It is the first file most crawlers fetch when they visit your site.
# User-agent specifies WHICH crawler this rule applies to
# * means ALL crawlers
User-agent: *
Allow: / # allow everything by default
Disallow: /admin/ # block admin panel
Disallow: /api/ # block API endpoints
Disallow: /checkout/ # block checkout pages
Disallow: /search? # block internal search results
# ⚑ Point to YOUR sitemap URL — not yourdomain.com
Sitemap: https://yourdomain.com/sitemap.xml
---
# Crawl-delay: how many seconds to wait between requests
# Use if your server can't handle heavy crawler traffic
User-agent: Googlebot
Crawl-delay: 2
---
# Block a specific crawler entirely (e.g.

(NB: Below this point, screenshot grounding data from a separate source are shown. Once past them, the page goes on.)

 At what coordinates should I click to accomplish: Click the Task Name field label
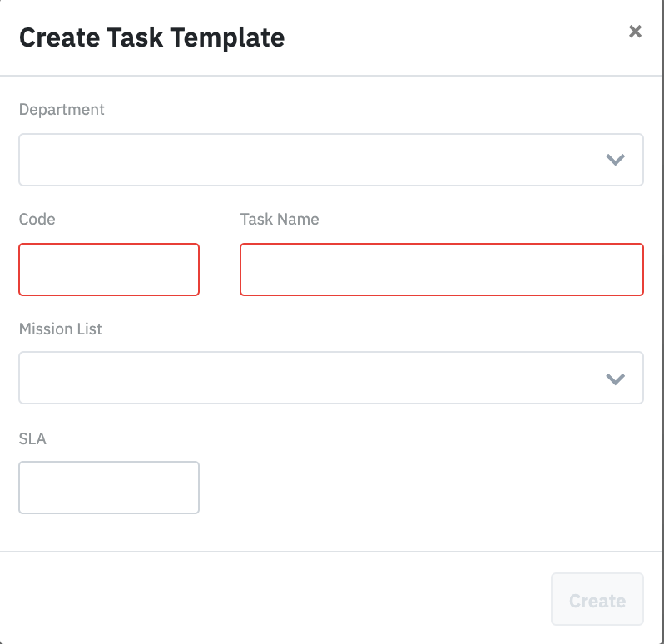pos(280,220)
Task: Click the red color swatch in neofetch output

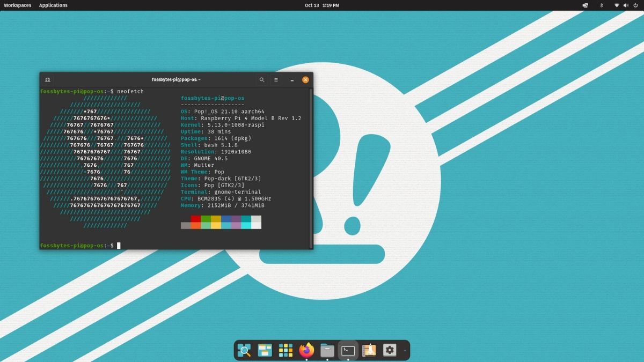Action: [195, 218]
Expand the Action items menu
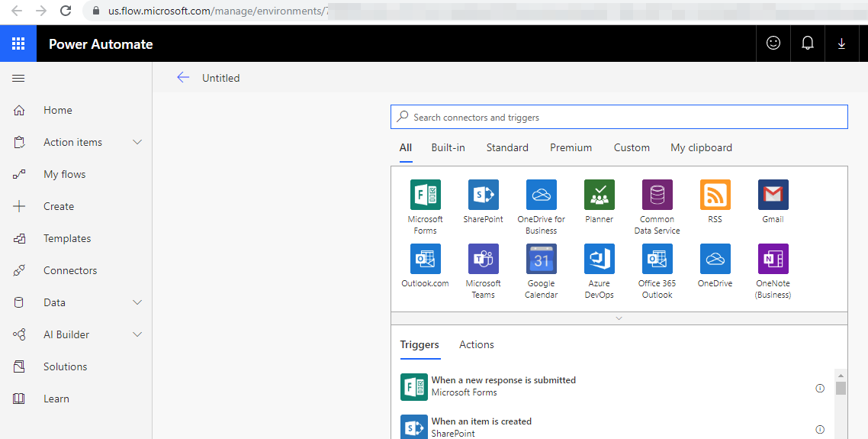The width and height of the screenshot is (868, 439). [137, 142]
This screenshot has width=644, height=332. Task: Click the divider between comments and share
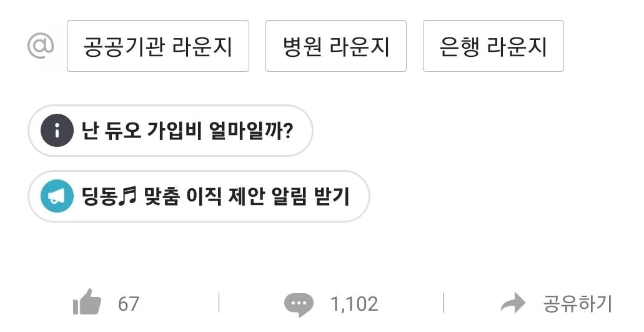coord(443,303)
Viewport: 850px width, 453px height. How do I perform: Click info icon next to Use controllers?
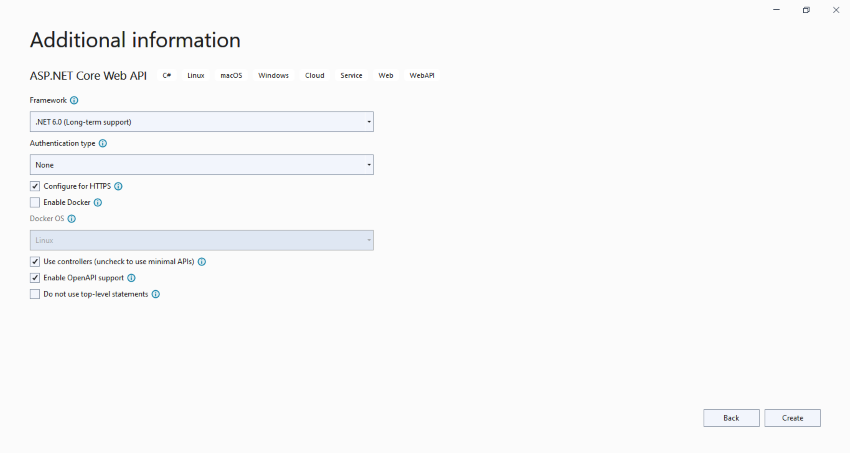pos(202,262)
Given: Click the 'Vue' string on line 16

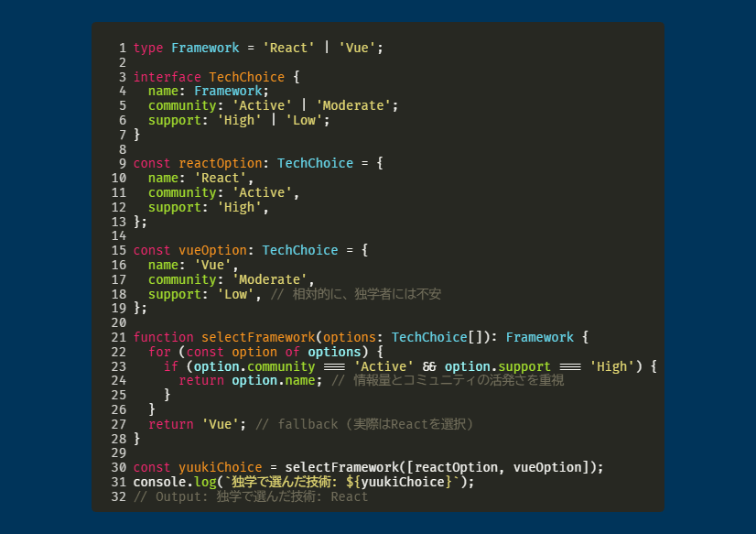Looking at the screenshot, I should pyautogui.click(x=212, y=265).

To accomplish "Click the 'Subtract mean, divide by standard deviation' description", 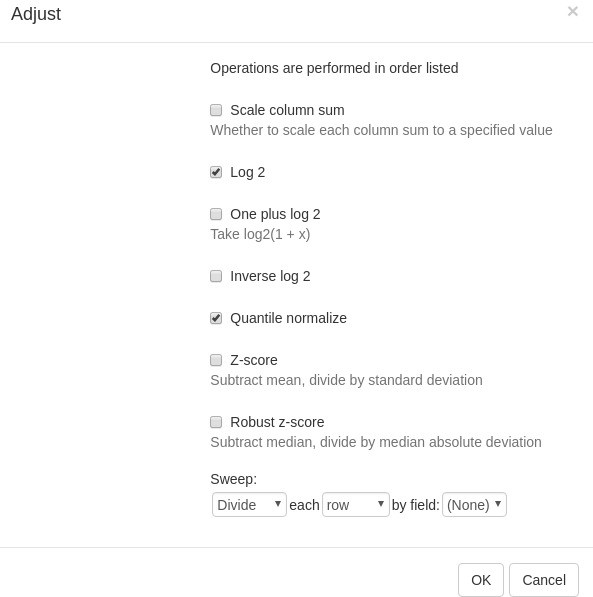I will (346, 380).
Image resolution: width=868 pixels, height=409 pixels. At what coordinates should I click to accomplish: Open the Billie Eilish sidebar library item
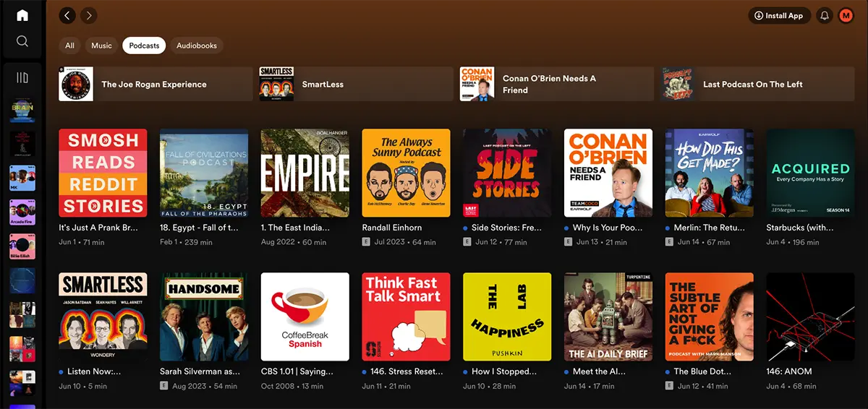point(22,246)
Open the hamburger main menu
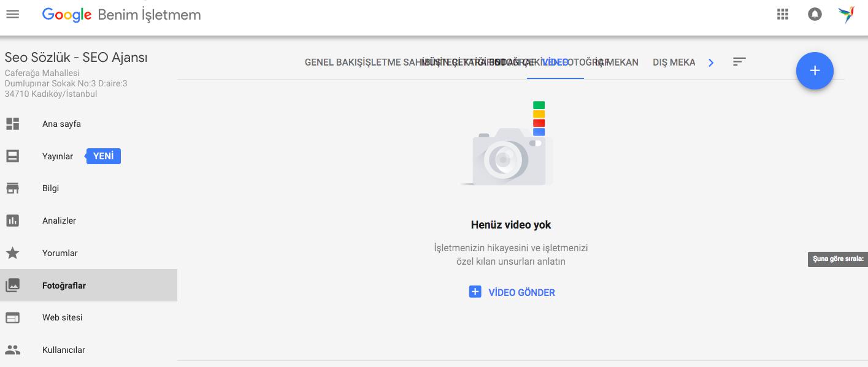This screenshot has height=367, width=868. tap(13, 14)
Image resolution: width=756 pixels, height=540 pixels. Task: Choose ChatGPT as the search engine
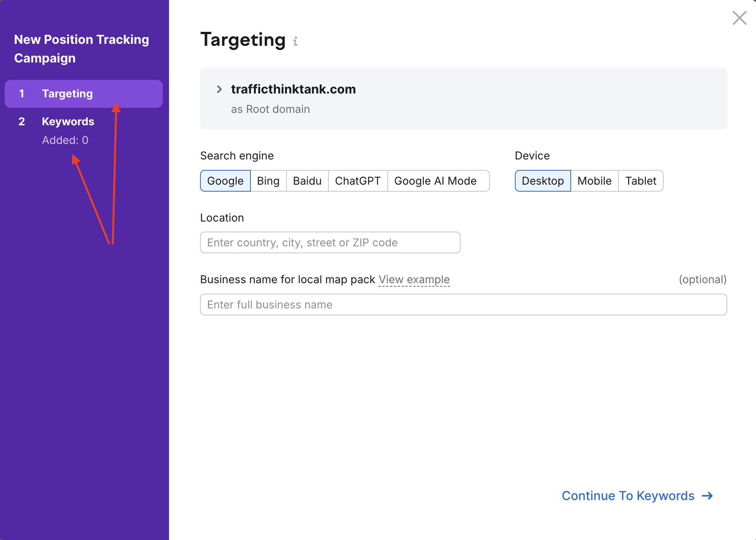tap(357, 181)
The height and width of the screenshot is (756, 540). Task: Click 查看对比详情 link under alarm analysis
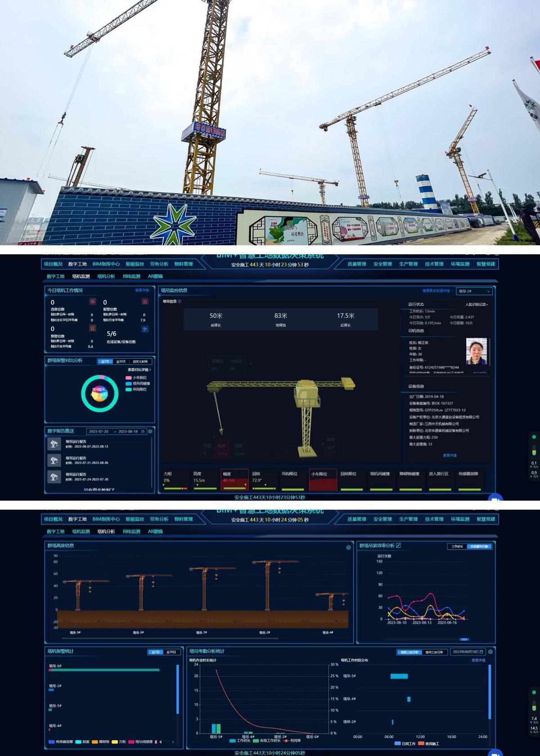click(139, 370)
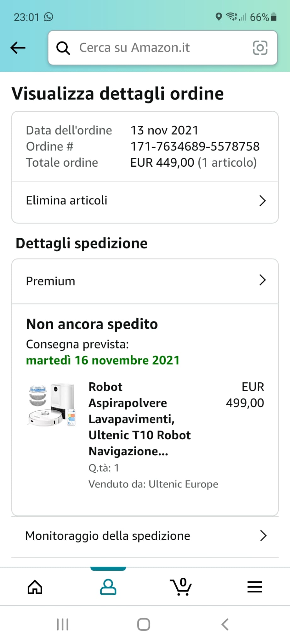290x644 pixels.
Task: Tap the Monitoraggio della spedizione label
Action: [108, 536]
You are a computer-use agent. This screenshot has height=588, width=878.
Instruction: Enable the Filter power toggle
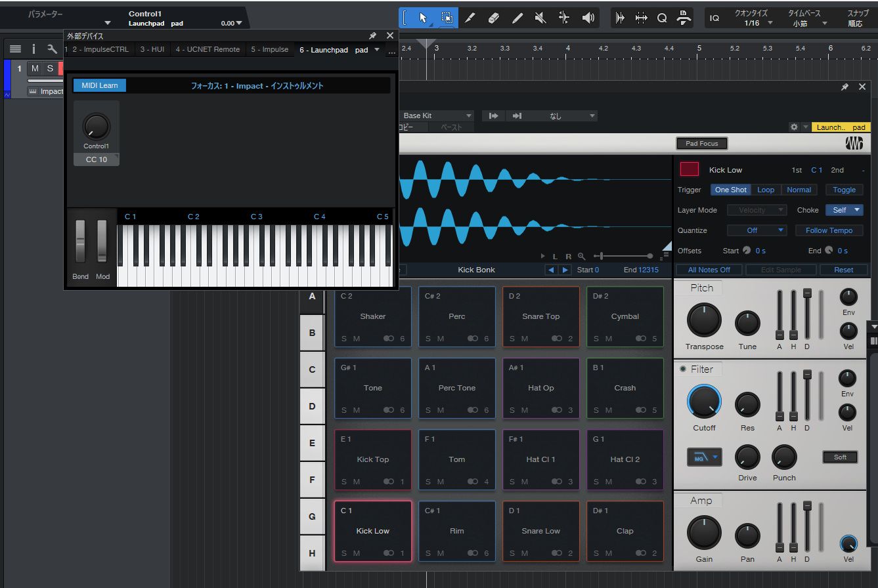click(x=683, y=369)
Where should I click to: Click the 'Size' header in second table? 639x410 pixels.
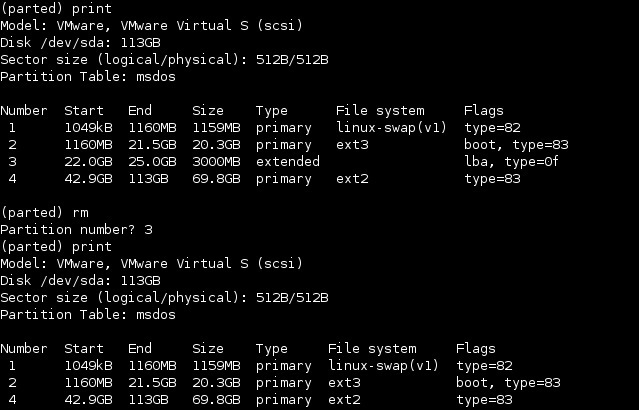[208, 349]
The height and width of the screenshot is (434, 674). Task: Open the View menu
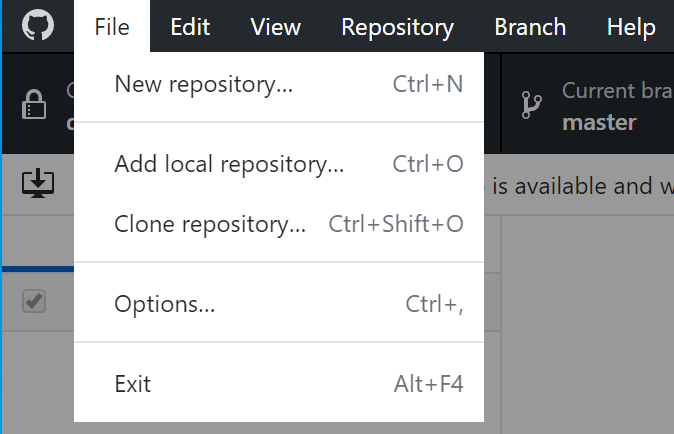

AI training scrapers)
User-agent: GPTBot
Disallow: /
User-agent: CCBot
Disallow: /
User-agent: *
Allow: /
Sitemap: https://risa-source.github.io/BasicSEOImprovement/sitemap.xml
# Block AI training crawlers
User-agent: GPTBot
Disallow: /
User-agent: CCBot
Disallow: /
# Wrong (what NOT to do — this would prevent Google finding your sitemap):
# Sitemap: http://localhost/Workshop11/sitemap.xml
XML Sitemap
A sitemap is a file that lists all the pages on your site you want search engines to index. It doesn't guarantee indexing, but it dramatically speeds up discovery — especially for large sites, new sites, or pages with few inbound links.
<?xml version="1.0" encoding="UTF-8"?>
<!-- ⚑ Replace yourdomain.com with your actual production URL -->
<urlset xmlns="http://www.sitemaps.org/schemas/sitemap/0.9">
<url>
<!-- loc: the canonical, absolute URL of the page -->
<loc>https://yourdomain.com/</loc>
<!-- lastmod: when the page content was last changed (YYYY-MM-DD) -->
<lastmod>2026-02-10</lastmod>
<!-- changefreq: hint to crawlers — always|daily|weekly|monthly|never -->
<!-- Google largely ignores this, but it costs nothing to include -->
<changefreq>monthly</changefreq>
<!-- priority: relative importance 0.0–1.0 within YOUR site only -->
<!-- Does not affect how Google ranks you vs other sites -->
<priority>1.0</priority>
</url>
<url>
<loc>https://yourdomain.com/about/</loc>
<lastmod>2026-01-20</lastmod>
<changefreq>yearly</changefreq>
<priority>0.7</priority>
</url>
</urlset>
What to exclude from your sitemap
- ✗ Pages with
noindexmeta robot tag - ✗ Paginated archive pages (e.g.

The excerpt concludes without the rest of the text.